ABD ve İsrail istihbaratının yaptığı analizler, ABD’nin geçtiğimiz hafta İran’ın nükleer tesislerine yönelik gerçekleştirdiği saldırıların, İran’ın nükleer programı açısından kritik önem taşıyan tesisleri ortadan kaldırmadığını ortaya koydu.
Amerikan istihbarat kaynakları tarafından yapılan ön değerlendirmeler, bu saldırıların yalnızca İran’ın nükleer programının birkaç ay gerilemesine yol açtığını göstermektedir. Bu durum, ABD Başkanı Donald Trump’ın nükleer tesislerin tamamen imha edildiğine dair açıklamalarıyla çelişiyor.

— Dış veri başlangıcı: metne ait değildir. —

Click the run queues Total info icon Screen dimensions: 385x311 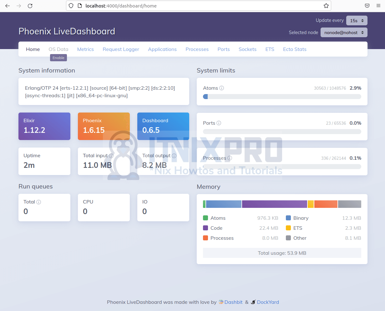point(39,202)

Beyaz Saray Sözcüsü Karoline Leavitt, bu yorumları kesinlikle reddederek, “Bu sözde değerlendirme, tamamen yanlıştır” ifadesini kullandı. Bu açıklama, kamuoyunda tartışmalara yol açtı ve konu hakkında farklı görüşlerin varlığını pekiştirdi.
İsrail istihbaratı da ABD saldırılarının etkileri üzerine bir değerlendirme gerçekleştirdi. Söz konusu değerlendirmeye göre, saldırılar İran’ın nükleer programını “birkaç yıl” geriletti, fakat programın tamamen yok edilmesine neden olmadı. Bir İsrailli yetkili, ABD eylemlerinin sonuçlarının faydalı olduğunu ve müzakerelerle elde edilemeyecek kazanımlar sağladığını vurguladı.
Ayrıca, İsrail medyasında İran’ın nükleer tesislerine yönelik saldırıların, İran’ın uranyum zenginleştirmeye yeniden girişimlerini engelleyecek nitelikte caydırıcı bir etki yaratabileceği yönünde yorumlar yapıldı. ABD ordusu, 22 Haziran’da B-2 Spirit bombardıman uçakları ile İran’ın Fordow, Natanz ve İsfahan nükleer tesislerine saldırı düzenlemişti.